Ellie Green
- Born: Eleanor Xanthippe Green 21 January 2001 (age 25) Epsom, Surrey, England
- Height: 1.68 m (5 ft 6 in)
- Weight: 69 kg (10 st 12 lb)

Rugby union career
- Position: Fly-half
- Current team: Gloucester-Hartpury

Senior career
- Years: Team / Apps / (Points)
- 2017–2023: Harlequins / 82 / (491)
- 2023: Worcester Warriors / 3 / (31)
- 2023 - 2024: Ealing Trailfinders Women / 17 / (106)
- 2024 - 2026: Gloucester-Hartpury / 13 / (10)

= Ellie Green =

English rugby union player

Ellie Green (born 21 January 2001, Epsom) is an English rugby union player. She currently plays for Gloucester-Hartpury at club level and was a member of England's 2021 Women's Six Nations squad.

== International career ==
Ellie represented England U18's against Wales U18's at the Principality Stadium in April 2018. Ellie was a consistent member of the England U20s team, selected for the 2018 tour to Canada in Summer 2018 and was called up to the senior side as part of the England squad for the 2021 Women's Six Nations Championships.

== Club career ==
Green joined Harlequins during the 2017/18 season.

For the 2018/19 Tyrrells Premier 15s season, Ellie was named Young Player of the Season by Telegraph Sport and was the top points scorer (126) which included three from a drop goal. In 2020/21 she kicked a second drop goal and was second top points scorer (106).

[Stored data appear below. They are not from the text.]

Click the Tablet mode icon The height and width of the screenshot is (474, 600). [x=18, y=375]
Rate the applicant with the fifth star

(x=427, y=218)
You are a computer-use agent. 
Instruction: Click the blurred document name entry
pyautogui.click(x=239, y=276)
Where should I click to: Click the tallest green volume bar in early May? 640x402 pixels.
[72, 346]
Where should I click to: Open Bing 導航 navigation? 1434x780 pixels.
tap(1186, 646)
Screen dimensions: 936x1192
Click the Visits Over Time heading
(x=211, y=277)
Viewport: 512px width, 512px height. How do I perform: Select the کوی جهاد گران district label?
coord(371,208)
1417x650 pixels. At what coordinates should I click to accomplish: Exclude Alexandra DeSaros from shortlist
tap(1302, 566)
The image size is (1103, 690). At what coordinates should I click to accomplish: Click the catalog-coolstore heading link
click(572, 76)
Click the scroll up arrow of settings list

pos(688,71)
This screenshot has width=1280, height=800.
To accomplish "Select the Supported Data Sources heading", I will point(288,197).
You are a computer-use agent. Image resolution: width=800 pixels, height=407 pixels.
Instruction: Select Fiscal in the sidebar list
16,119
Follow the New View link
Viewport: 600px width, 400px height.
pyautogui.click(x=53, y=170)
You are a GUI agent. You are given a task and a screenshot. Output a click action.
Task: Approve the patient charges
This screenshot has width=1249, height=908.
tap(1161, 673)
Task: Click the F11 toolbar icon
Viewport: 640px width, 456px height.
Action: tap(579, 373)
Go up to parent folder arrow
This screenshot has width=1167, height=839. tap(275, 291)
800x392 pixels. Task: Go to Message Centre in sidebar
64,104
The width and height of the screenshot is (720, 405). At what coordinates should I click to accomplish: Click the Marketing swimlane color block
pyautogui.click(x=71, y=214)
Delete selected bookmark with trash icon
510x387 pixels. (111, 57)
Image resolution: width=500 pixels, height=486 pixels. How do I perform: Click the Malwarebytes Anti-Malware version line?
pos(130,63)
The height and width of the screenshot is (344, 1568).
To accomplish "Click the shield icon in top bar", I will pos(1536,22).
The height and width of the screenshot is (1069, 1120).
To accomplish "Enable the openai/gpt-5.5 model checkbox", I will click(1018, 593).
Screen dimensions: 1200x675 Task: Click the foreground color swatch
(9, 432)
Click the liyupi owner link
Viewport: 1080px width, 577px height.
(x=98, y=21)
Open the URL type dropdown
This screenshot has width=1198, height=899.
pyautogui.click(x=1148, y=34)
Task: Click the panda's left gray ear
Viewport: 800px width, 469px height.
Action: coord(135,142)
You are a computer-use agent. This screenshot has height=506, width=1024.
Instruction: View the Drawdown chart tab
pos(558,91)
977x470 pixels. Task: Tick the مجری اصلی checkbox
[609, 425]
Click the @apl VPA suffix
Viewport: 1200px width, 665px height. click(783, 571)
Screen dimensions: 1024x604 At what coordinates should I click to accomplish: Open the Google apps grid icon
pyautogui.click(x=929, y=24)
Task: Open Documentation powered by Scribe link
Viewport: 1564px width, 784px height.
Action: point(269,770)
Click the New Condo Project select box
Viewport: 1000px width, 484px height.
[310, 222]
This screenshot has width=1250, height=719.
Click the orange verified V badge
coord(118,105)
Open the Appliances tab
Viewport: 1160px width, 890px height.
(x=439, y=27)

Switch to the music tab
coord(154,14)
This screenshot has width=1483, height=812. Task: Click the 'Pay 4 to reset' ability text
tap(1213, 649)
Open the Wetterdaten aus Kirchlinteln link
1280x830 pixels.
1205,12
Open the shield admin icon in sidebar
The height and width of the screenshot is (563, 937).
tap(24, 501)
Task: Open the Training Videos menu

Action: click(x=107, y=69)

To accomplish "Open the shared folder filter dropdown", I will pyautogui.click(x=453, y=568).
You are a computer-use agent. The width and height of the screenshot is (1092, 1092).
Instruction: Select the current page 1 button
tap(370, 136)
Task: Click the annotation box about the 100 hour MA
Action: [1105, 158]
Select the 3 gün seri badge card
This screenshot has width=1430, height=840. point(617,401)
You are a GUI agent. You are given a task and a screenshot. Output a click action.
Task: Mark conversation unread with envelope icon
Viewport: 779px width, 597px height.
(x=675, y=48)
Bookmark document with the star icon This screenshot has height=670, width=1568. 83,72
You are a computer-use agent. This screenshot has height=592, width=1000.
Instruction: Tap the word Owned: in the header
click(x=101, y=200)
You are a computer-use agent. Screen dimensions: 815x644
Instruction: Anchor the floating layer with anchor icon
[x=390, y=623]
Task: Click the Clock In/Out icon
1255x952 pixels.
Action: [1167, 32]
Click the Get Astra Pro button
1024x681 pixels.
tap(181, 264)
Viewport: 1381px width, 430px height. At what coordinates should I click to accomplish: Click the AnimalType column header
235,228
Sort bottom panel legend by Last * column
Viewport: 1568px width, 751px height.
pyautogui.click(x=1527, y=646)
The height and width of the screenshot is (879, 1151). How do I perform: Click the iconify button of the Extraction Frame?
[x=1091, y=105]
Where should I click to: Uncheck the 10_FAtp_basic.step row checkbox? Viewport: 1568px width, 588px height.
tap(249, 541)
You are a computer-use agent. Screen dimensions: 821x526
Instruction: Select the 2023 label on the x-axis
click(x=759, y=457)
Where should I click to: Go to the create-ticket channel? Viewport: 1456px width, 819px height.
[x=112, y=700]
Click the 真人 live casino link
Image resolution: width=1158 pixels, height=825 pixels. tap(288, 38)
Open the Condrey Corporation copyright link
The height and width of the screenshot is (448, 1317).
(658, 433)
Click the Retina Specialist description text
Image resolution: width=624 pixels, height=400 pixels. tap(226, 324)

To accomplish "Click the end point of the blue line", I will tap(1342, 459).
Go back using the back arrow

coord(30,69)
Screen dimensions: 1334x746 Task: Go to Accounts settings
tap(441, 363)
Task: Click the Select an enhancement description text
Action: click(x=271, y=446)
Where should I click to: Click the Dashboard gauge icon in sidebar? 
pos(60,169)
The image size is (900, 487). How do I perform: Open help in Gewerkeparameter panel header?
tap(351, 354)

Ellie joined Worcester Warriors for the 2023/24 season until they were forced to withdraw from the league due to funding issues in October 2023, when she signed for Trailfinders Women.

For the 2024/25 season Green joined Gloucester-Hartpury.

Ellie played in thee Premier 15’s finals 2017/18, 2018/19, 2020/21 for Harlequins and one for Gloucester-Hartpury in 2024/25 and was in the winning team with both clubs (2020/21 and 2024/25).

== Early life and education ==

Ellie has played rugby from a very young age, she started playing at Sutton and Epsom RFC and then went on to play for Beccehamians RFC. She also played for Surrey U15's and U18's teams. Ellie also swam competitively for Epsom District Swimming Club.

Ellie played hockey, netball, Rugby 7's and was part of the swim team while at Reigate Grammar School and studied Maths, Biology and PE at A Level. She went on to study for a degree in Sport and Exercise Science at the University of Surrey.